[[ SUPPLIED PASSAGE, beginning ]]

Hypothesis development and testing

Testing of a hypothesis is a systematic technique used for data evaluation and decision making. It involves several steps including null hypothesis development, selecting a reliable statistical test, defining the significance of the study, data collection, and calculations, and deciding to either reject or accept the null hypothesis.

Testing of hypotheses can show associations as well as differences. A hypothesis is different from research questions because it makes a more specific prediction (Mayo and Simmering, 2015). Developing a hypothesis begins with making analytical statements about the relationship that exists between variables, while at the same time predicting the potential outcomes generated from the data tested. Many advantages come from developing a hypothesis. It helps a researcher determine the development of the research that he is conducting; it allows investigators to state the purpose of the study clearly; it enables researchers to decide upon the variable that they will measure and those that they will not in the survey; and allows a researcher to have a reliable explanation about the importance of variables.

Selection of appropriate statistical tests

During the selection of a proper statistical test, an investigator has first to explain the measurement level of the variables included in the analysis. The variables could be the ratio level, rank-ordered, or nominal. It is a step that an investigator has to accomplish for the dependent and independent variables (Simpson, 2015). The next step is to simplify the exact thing that the researcher is trying to determine with the statistical testing to select the correct analysis for the statistics. For relationships with ration-level variables or ordinal-level variables, the most appropriate statistical analysis method would be Pearson or Spearman correlations. For relationship questions having two categories of variables, the Chi-Square is the most appropriate test to use (Simpson, 2015). The last step would be to take the sample size population, calculate it, then directly relate the solutions to the statistical test that the researcher chose.

[[ SUPPLIED PASSAGE, end ]]
[[ INPUT DATA, beginning ]]

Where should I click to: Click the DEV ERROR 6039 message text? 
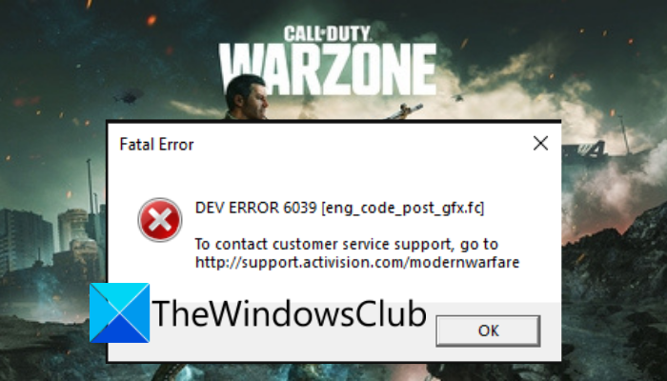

[[ INPUT DATA, end ]]

WHAT THIS EXERCISE ASKS:
1. Rewrite the hypothesis testing passage starting with "Testing of a" and going on through "the null hypothesis.", changing "data evaluation" to "data assessment".
2. Answer these questions from the hypothesis testing passage:
(a) What makes a hypothesis different from research questions?
(b) What three measurement levels can the variables have?
(c) What test is most appropriate for relationship questions with two categories of variables?
3. Pick up the passage on hypothesis development and testing after its last sentence and continue it.

YOUR RESPONSES:
1.
Testing of a hypothesis is a systematic technique used for data assessment and decision making. It involves several steps including null hypothesis development, selecting a reliable statistical test, defining the significance of the study, data collection, and calculations, and deciding to either reject or accept the null hypothesis.

2.
(a) A hypothesis makes a more specific prediction.
(b) The variables can be ratio level, rank-ordered, or nominal.
(c) The Chi-Square is the most appropriate test.

3.
Evaluating statistical results

After completing the data testing process, the researcher must then assess the findings. Evaluating the results will help show the researcher whether or not they achieved their objective. The researcher can then take the results and decide on the kind of conclusions that can be made from the research study and data analysis. If some questions remain unanswered, the researcher can choose to analyze the data one more time or start an entirely new research process (Ott and Longnecker, 2015). The importance of evaluating the data and the results is because it enables investigators to determine whether the achieved results differed from the expected results. Overall, this process allows the researchers and or the readers to learn whether or not the data collected is reliable and also the overall success of the study.


In conclusion, there are two critical statistical tests that we can use to analyze the data that we have collected. We use descriptive statistics to describe what is happening with our data, while we utilize inferential statistics to make an inference from the gathered data to more generalized situations. Being able to understand and apply basic statistics to our studies makes it easy to know when trying to break down complex information in to simple variables. It is important to remember that we collect various types of data, and therefore we need to choose the statistical test that will produce the most accurate and reliable results.



Laerd Statistics. (2013). Descriptive and Inferential Statistics. Retrieved from             https://statistics.laerd.com/statistical-guides/descriptive-inferential-statistics.php

Mayo, D.T. & Simmering, M. (2015). Hypothesis Testing. Retrieved from                                                  http://www.referenceforbusiness.com/management/Gr-Int/Hypothesis-Testing.html

Ott, R. L., & Longnecker, M. T. (2015). An introduction to statistical methods and data analysis. Nelson Education.

Simpson, S. H. (2015). Creating a data analysis plan: What to consider when choosing statistics for a study. The Canadian journal of hospital pharmacy, 68(4), 311.

Tanner, D. E., & Youssef–Morgan, C. M. (2013).  Statistics for Managers. San Diego, CA:          Bridgepoint Education, Inc.